Same old story for Baylor football. In what was supposed to be its first game against a legitimate defense, the Bears delivered an early knockout punch to the West Virginia Mountaineers Saturday in Waco.
Coming into the game, it seemed like a somewhat feasible idea that West Virginia’s defense could keep Baylor’s score in the 40s or 50s.
After all, the Mountaineers were coming off an impressive performance holding Oklahoma State to 21 points. And there’s also the idea that Baylor’s jaw-dropping offensive output was just a byproduct of playing Wofford, Buffalo and Louisiana-Monroe.
But now, we know the Mountaineers’ defense never had a prayer.
On the third play from scrimmage, Baylor quarterback Bryce Petty found Antwan Goodley for a quick 61-yard strike with 14:20 left in the first quarter.
Drive after drive Baylor worked its way down the field with ease, scoring seven touchdowns the first eight times it had the football. Baylor took a 56-14 lead into the locker room at halftime, amassing over 600 yards on the way.
And they were drives only in the technical sense of the word. The word “drive” in football has the connotation that the offense slowly and meticulously moved the ball down the field, using clock and wearing down the defense. At least it does to me.
Well, these drives were nothing like that. Baylor’s time of possession for its eight first-half touchdowns were as follows: 0:40, 3:33, 0:09, 0:13, 3:26, 2:23, 1:47 and 1:13.
It has gotten to the point where you cannot turn your back from the TV without Baylor scoring again.
What’s astonishing is they make it look so easy. Almost too easy.
Half of the time, it looks like they just flat out run away from the defense. Whether it is Goodley, Lache Seastrunk, Tevin Reese or one of the eight other guys Baylor runs out there, they just run towards the open field and no one ever seems to stop them.

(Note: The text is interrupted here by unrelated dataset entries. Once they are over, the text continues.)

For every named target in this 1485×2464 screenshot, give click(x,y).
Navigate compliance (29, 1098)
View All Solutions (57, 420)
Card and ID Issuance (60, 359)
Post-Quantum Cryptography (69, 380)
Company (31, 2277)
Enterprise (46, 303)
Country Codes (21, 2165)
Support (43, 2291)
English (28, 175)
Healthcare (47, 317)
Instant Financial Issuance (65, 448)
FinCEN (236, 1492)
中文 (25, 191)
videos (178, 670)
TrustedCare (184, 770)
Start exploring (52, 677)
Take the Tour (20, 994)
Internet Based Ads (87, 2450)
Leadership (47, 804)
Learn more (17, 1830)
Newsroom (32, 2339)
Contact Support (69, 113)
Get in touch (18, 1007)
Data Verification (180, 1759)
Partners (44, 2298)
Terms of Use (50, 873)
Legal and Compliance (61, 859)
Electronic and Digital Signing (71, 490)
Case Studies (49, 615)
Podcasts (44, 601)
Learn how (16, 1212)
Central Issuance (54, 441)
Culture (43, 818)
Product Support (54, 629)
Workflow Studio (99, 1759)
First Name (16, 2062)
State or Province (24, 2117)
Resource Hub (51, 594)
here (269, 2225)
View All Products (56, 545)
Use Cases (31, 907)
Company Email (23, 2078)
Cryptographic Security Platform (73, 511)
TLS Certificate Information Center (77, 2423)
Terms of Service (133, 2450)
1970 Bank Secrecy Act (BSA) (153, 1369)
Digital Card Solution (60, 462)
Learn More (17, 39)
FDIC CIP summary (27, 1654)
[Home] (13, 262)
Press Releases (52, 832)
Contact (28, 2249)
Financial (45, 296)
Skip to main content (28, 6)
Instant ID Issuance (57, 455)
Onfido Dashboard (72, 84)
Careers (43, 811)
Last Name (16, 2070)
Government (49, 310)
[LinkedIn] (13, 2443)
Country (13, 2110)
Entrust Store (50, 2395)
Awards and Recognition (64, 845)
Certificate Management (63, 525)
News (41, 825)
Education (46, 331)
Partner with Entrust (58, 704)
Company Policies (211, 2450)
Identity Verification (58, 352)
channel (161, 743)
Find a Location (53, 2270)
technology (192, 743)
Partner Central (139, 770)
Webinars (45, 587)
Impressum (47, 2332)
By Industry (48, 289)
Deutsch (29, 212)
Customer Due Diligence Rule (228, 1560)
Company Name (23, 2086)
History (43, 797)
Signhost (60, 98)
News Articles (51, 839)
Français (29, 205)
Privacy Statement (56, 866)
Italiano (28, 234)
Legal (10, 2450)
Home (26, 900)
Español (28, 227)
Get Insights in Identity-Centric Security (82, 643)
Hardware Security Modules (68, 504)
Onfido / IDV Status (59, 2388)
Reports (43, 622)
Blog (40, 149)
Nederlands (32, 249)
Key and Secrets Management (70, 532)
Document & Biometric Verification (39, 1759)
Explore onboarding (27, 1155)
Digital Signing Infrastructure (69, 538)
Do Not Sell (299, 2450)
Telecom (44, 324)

The Bears did the exact same thing against West Virginia that they did in the first three games against the “cupcakes”. By the time this one was over, Baylor had rewritten several record books.
I think it’s safe to say Baylor is getting noticed nationally, and all the talk about the similarities to Oregon have fans dreaming of a bowl matchup at season’s end.
Never mind the fact that a Baylor-Oregon game would take about five hours to get through, Art Briles and the Bears know the road to a premier bowl game is too far away to talk about.
The first order of business for the Bears is to do something they have never done—win at Kansas State. Assuming they get through that game, the schedule is pretty soft until that much-anticipated Thursday, Nov. 7, night game in Waco against Oklahoma.
If both teams remain undefeated, it will be the Big 12 game of the year. And with an offense like Baylor’s, I don’t see anyone stopping that from happening.